■ **Work instructions**
In the excerpt below on parsing config keys, what does parse_config_key return when the section does not match?

■ **Page excerpt**
[Begin]

I think this isn't supported by the config semantics. Have a look at
config.h:parse_config_key:

  /*
   * Match and parse a config key of the form:
   *
   *   section.(subsection.)?key
   *
   * (i.e., what gets handed to a config_fn_t). The caller provides the section;
   * we return -1 if it does not match, 0 otherwise. The subsection and key
   * out-parameters are filled by the function (and *subsection is NULL if it is
   * missing).
   *
   * If the subsection pointer-to-pointer passed in is NULL, returns 0 only if
   * there is no subsection at all.
   */
  int parse_config_key(const char *var,
                       const char *section,
                       const char **subsection, int *subsection_len,
                       const char **key);

We'd need to fudge one of these fields to include the extra section, I
think. Unfortunate, because I find your example very tidy, but in
practice maybe not very neat. The closest thing I can find to a nice way
of writing it might be:

  [hook.pre-commit "linter"]
    command = my-command
    before = check-whitespace
  [hook.pre-commit "check-whitespace"]
    command = 'git diff --check --cached'

But this is kind of a lie; the sections aren't "hook", "pre-commit", and
"linter" as you'd expect. Whether it's OK to lie like this, though, I
don't know - I suspect it might make it awkward for others trying to
parse the config. (my Vim syntax highlighter had kind of a hard time.)

[End]

■ **Stored rows**
[Begin]

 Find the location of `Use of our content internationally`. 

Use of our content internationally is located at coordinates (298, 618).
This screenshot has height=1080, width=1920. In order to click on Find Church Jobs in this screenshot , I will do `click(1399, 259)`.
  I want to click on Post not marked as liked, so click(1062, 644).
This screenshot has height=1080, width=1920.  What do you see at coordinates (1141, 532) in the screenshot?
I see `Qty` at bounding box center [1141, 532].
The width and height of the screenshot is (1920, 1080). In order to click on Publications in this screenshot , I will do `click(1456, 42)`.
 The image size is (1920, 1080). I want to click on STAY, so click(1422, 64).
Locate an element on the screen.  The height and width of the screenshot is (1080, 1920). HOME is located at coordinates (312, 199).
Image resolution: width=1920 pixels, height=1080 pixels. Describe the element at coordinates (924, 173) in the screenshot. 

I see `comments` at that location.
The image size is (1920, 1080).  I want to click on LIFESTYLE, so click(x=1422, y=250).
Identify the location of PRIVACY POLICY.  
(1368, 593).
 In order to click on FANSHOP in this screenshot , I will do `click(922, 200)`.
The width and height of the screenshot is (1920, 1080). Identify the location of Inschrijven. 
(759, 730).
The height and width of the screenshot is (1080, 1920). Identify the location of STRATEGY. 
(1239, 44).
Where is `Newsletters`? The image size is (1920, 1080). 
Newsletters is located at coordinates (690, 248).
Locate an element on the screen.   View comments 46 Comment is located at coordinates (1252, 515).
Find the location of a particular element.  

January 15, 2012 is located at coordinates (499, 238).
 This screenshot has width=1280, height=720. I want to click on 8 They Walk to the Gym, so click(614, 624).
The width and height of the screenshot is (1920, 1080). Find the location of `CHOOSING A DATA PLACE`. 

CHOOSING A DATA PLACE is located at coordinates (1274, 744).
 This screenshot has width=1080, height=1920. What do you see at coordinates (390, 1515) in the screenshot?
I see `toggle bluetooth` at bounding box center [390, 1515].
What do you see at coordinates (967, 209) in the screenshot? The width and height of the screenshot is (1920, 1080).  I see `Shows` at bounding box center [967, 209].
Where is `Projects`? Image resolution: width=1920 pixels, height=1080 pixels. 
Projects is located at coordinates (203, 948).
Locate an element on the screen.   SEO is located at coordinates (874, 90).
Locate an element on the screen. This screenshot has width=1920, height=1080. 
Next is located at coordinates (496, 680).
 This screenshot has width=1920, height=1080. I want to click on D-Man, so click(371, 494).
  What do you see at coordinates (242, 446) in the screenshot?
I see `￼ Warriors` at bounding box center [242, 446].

[End]

■ **Task solution**
It returns -1.